Here are 20 questions raised by the Mueller Report

Greenwald has long been a Russia defender and apologist. He’s wilfully twisting facts to suit his narrative by arguing for things nobody ever claimed.

4 Likes

“Removing him from office” wasn’t the only possible win.

Clinton had a personal popularity bump that translated to almost non-existent political power.

Gore had to hard-distance himself from him, and still lost. The Republicans didn’t lose the power over Congress.

Do you think Republicans actually regret going after Clinton as hard as they did? What do they have to regret? On the other side, do you think Bill Clinton considers his impeachment process one of his great political windfalls? Do you think Gore looks on that time fondly as a political boost to his fortunes?

It’s a myth that Republicans were somehow hurt more than they profited, by fighting Clinton the way they did.

I think there’s a functionally zero chance of a removal from office of a sitting US President.
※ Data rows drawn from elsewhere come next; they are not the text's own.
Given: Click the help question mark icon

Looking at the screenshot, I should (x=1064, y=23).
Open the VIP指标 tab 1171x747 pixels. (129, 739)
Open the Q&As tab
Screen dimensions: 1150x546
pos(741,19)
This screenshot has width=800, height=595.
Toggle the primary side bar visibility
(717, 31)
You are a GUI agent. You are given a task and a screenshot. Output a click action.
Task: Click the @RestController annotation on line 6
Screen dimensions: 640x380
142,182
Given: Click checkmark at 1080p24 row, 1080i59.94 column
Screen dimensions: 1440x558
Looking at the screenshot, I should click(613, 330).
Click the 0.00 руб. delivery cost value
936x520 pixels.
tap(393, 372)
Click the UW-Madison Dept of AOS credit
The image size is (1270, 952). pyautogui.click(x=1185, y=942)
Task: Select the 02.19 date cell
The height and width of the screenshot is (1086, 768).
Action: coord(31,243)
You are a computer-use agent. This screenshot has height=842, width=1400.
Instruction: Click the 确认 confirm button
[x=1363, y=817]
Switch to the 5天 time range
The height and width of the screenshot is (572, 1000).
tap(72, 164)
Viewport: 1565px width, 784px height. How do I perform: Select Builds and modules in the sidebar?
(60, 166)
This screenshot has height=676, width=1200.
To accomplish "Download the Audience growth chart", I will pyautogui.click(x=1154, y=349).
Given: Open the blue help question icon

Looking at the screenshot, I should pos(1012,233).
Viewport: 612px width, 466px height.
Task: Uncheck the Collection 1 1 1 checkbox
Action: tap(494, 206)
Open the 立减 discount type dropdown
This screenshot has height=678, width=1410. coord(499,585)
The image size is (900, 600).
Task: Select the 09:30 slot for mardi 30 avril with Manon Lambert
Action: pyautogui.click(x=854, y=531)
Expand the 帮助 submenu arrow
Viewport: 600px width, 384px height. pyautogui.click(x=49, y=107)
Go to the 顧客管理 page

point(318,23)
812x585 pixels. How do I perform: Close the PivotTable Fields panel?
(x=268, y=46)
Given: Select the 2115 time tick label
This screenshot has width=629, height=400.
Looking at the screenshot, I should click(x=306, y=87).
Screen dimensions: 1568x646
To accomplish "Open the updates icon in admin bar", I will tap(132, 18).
Nixon resigned. If he hadn’t he most likely would have stayed, but he didn’t want to be reviled in office. But because he resigned, people think “impeachment=removal”. The goal of an impeachment isn’t removal, it’s a censure process with some public muscle. Which would be a great process for Trump, regardless of the ultimate remedy decided.

Waiting for a time that it won’t be called a partisan attack is like waiting for an election where the other side doesn’t run. There are still people who are insufficiently convinced that Nixon had something to resign for, and some of those people are in the White House now.

3 Likes

And you think the best possible way to make this happen is by entering impeachment without preparing. Without knowing the details or backing evidence that can be used that way?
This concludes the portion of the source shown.